More recently, there have been three further innovations. A set of new instruments were developed to make the operation simpler for surgeons and more reliable for patients. Different implants to suit different parts of the knee were introduced and the metal components that attach to the bone have been adapted to fuse naturally, rather than using cement. These modifications have further improved results and decreased an already low failure rate.
"Around 5% of Oxford Knees have poor results or need revision. It's a very low percentage but it keeps me awake at night," says Professor Murray.

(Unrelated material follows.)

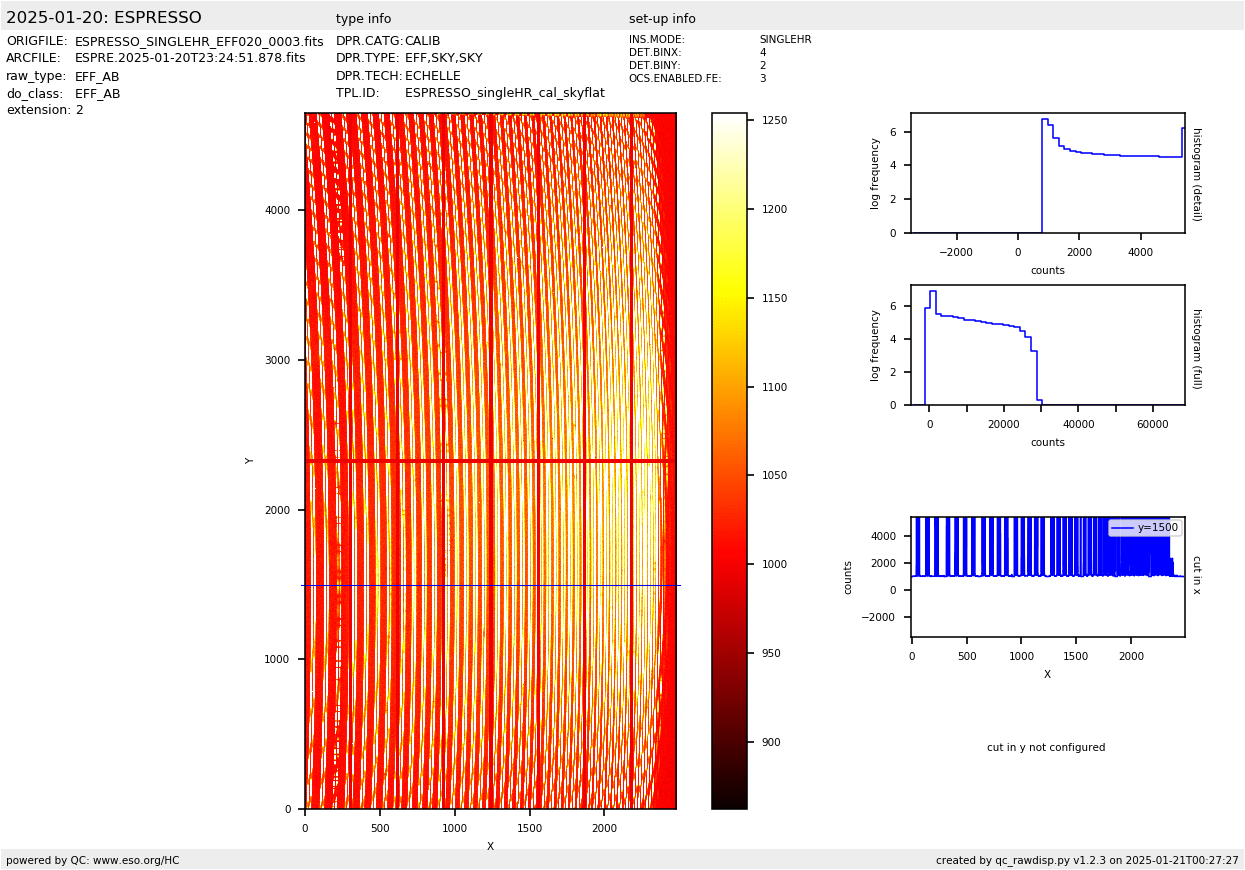Click the raw_type value EFF_AB
Screen dimensions: 1245x870
click(97, 77)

The continual drive to innovate and improve ever since the first patient received one forty years ago, makes the Oxford Knee one of the great inventions of our time, with its importance recognised by the University of Oxford's 2014 exhibition of Great Medical Discoveries at the Bodleian Library.
Spreading the knowledge
The popularity of the Oxford Knee has steadily grown among surgeons worldwide. While Professor Murray, Mr Dodd and other knee surgeons in Oxford carry out hundreds of replacements every year, they also spend much of their time travelling to train surgeons around the world in the best techniques for the Oxford Knee. As a result, success rates have steadily improved. Over 650,000 Oxford Knees have now been implanted in patients all over the globe.
After 40 years of research and development, the Oxford Knee is like so many of its recipients: only getting better with age and refusing to slow down.
Disclaimer: Nuffield Health holds no financial interest in the Oxford Knee or its manufacturer, nor does Nuffield Health endorse one medical product or device over another. The Oxford Knee is not suitable for all knee conditions. Your Consultant will help you decide which treatment and prosthesis is best for you.